その後、白波が打ち寄せる海の方角へ顔も体を向けてしまっている。
僕は彼女の横画をじっと見つめる。
彼女は何かを考えているのだろうか――
彼女自身のことだろうか?
僕のことだろうか?
家族のことだろうか?
他の男のことだろうか?
社会情勢のことだろうか?
過去のことだろうか?
未来のことだろうか?
何も考えていないのだろうか?
わからない。
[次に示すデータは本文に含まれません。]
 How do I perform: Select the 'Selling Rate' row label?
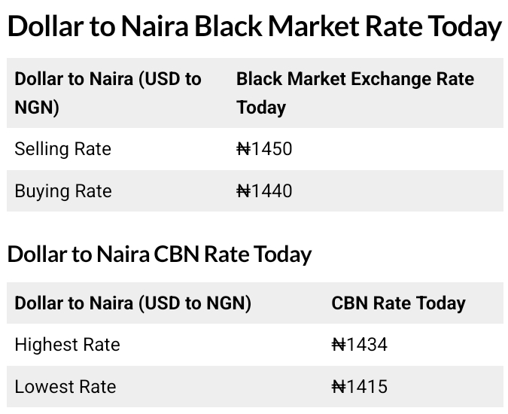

だが、もし彼女が何かを熟考していおり、その行き着いた先の終着点が何であろうと、きっと彼女は正しい。
僕は彼女が決めた選択を肯定する。
好きな人だから。
心で張りつめていた糸がギチギチと音を立て今にも千切れそうになった時、
彼女がそよ風に吹かれて散る無数の花びらのように、着物をたなびかせてこちらを振り返る。
そして、僕が出した難問に回答をした。
「はい、よろしくお願いいたします」
彼女の頬は、真っ赤なりんごのようだった。
オレンジの光を反射する宝石が両目の淵から流れ落ちていく。
一凛の大きな向日葵が咲いたような彼女笑みが、僕の目を潤す。
「ありがとう」
言葉を絞り出した後、僕の中にある感情のダムは決壊して溢れ出した。
大粒の涙とともに。
この日、僕と彼女は”夫婦”となった。